Nice pics. What's that weird tower-like thing in the background?  ~Mike


----------



## Dansalata (Jan 29, 2012)

thanks mike..actually its a motel sign, you are seeing it sideways, thats why it looks like a tower...


----------



## Rockhounder55 (Jan 29, 2012)

Oh okay. I thought maybe it was a rocket ship. []  ~Mike


----------



## Dansalata (Jan 29, 2012)

[&:][]


----------



## rockbot (Feb 1, 2012)

I swear, it looked like a rocket ship too.[]

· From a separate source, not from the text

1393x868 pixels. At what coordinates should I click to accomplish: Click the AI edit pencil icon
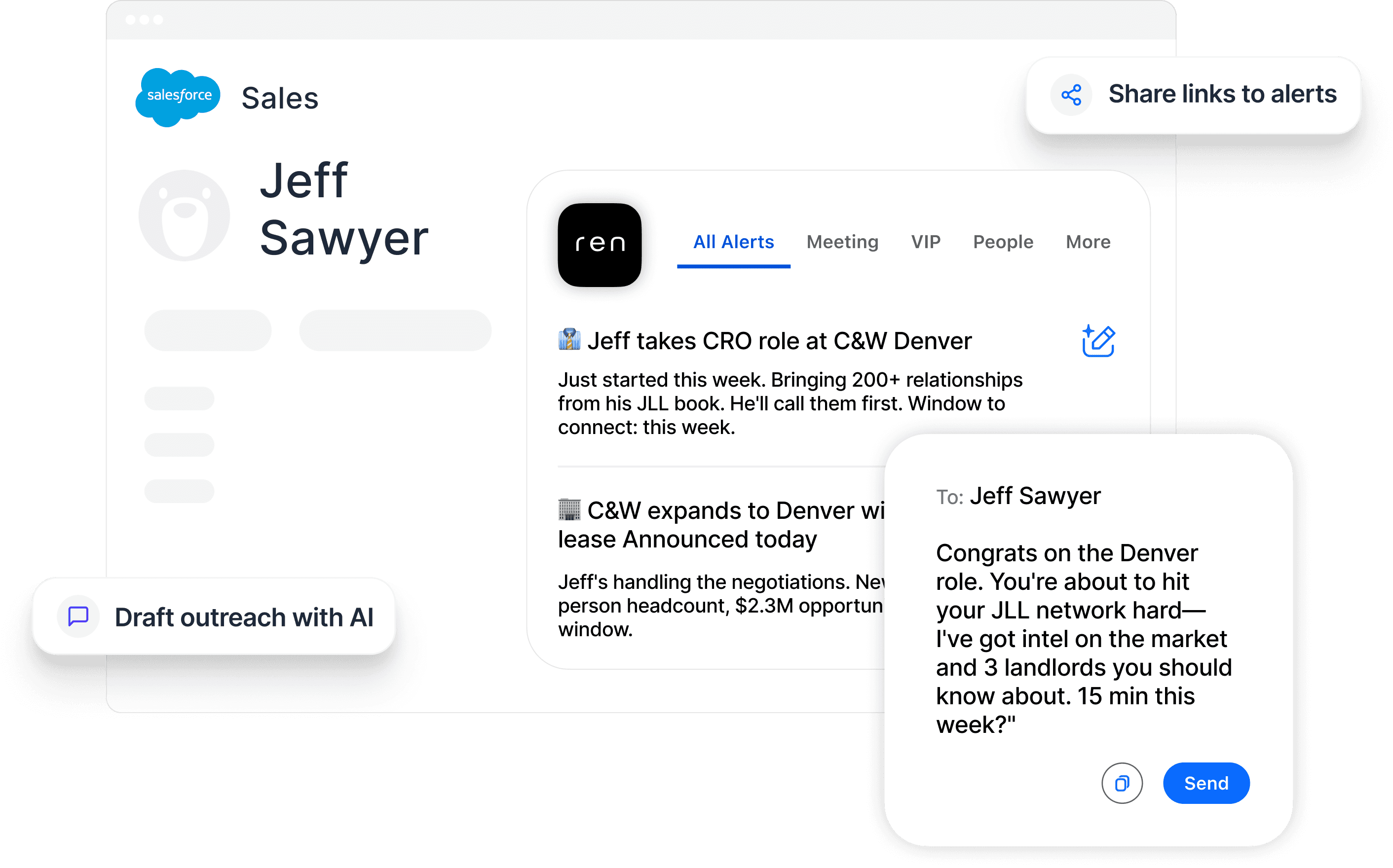click(x=1098, y=340)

 nice bottles. whats that little green one?


----------



## Dansalata (Feb 1, 2012)

ROCK, THE LITTLE GREEN ONE IS SIGERT &HIJOS


----------



## Plumbata (Feb 1, 2012)

> ORIGINAL:  rockbot
> 
> I swear, it looked like a rocket ship too.[]


 
 I'm gunna have to be the third to admit it looked like a rocket to me as well. []

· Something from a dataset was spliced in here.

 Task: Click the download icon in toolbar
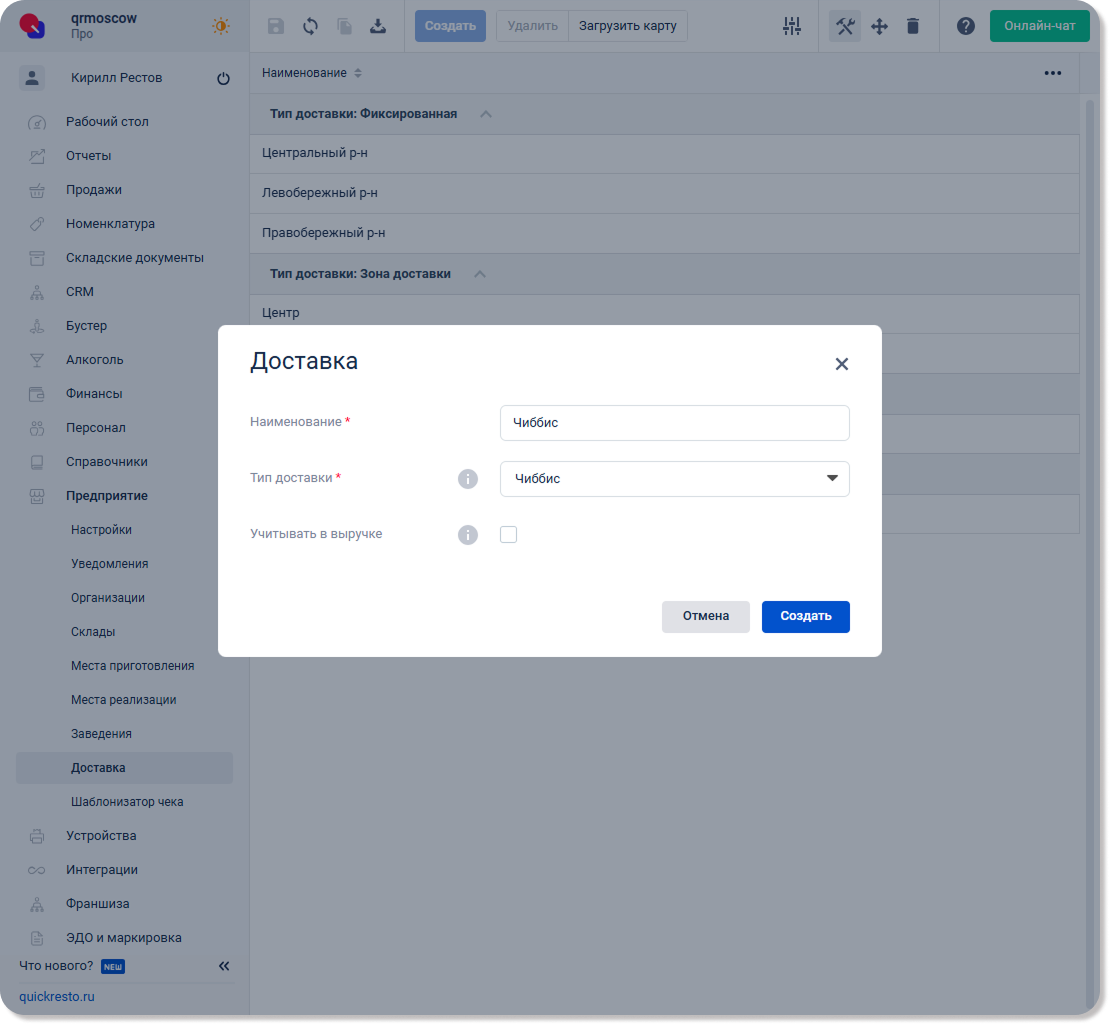(x=378, y=26)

 So is the bottle 4th from the left a whiskey 5th with a lightning closure? I can't say that I've ever seen that combo before, is it original?


----------



## Wheelah23 (Feb 1, 2012)

I thought it was a rocket ship too... But I didn't post that because I thought I'd look like a dope. Guess either we're all dopes, or none of us!


----------



## katb (Feb 14, 2012)

Sure did look like a rocket!!


----------



## katb (Feb 14, 2012)

What is the third bottle from the right? Looks like wine or whiskey? Does it have embossing?


----------



## Dansalata (Feb 14, 2012)

I DONT KNOW WHAT THE 3RD ONE IS I DUG IT HERE IN JAPANTOWN..THERE IS A FIELD THAT USED TO BE A DUMP FOR ONE OF SAN JOSES CHINATOWN AREAS...THE GROUND IS REALLY HARD TO DIG THERE NAD THE FENCE IS UP NOW...


----------



## Penn Digger (Feb 15, 2012)

Nice color.  Could you scrub them up a bit and post on a more sunshine filled day?  It would do them some justice.  Nice botts.

 PD


----------



## bne74honda (Feb 15, 2012)

Great pics! I didn't even notice the rocket!

 B


----------



## katb (Feb 15, 2012)

I have one similar to it. Its a James Buchanan Whiskey. I found it at the old Fairbury dump.


----------



## katb (Feb 15, 2012)

WOW! Thats big.


----------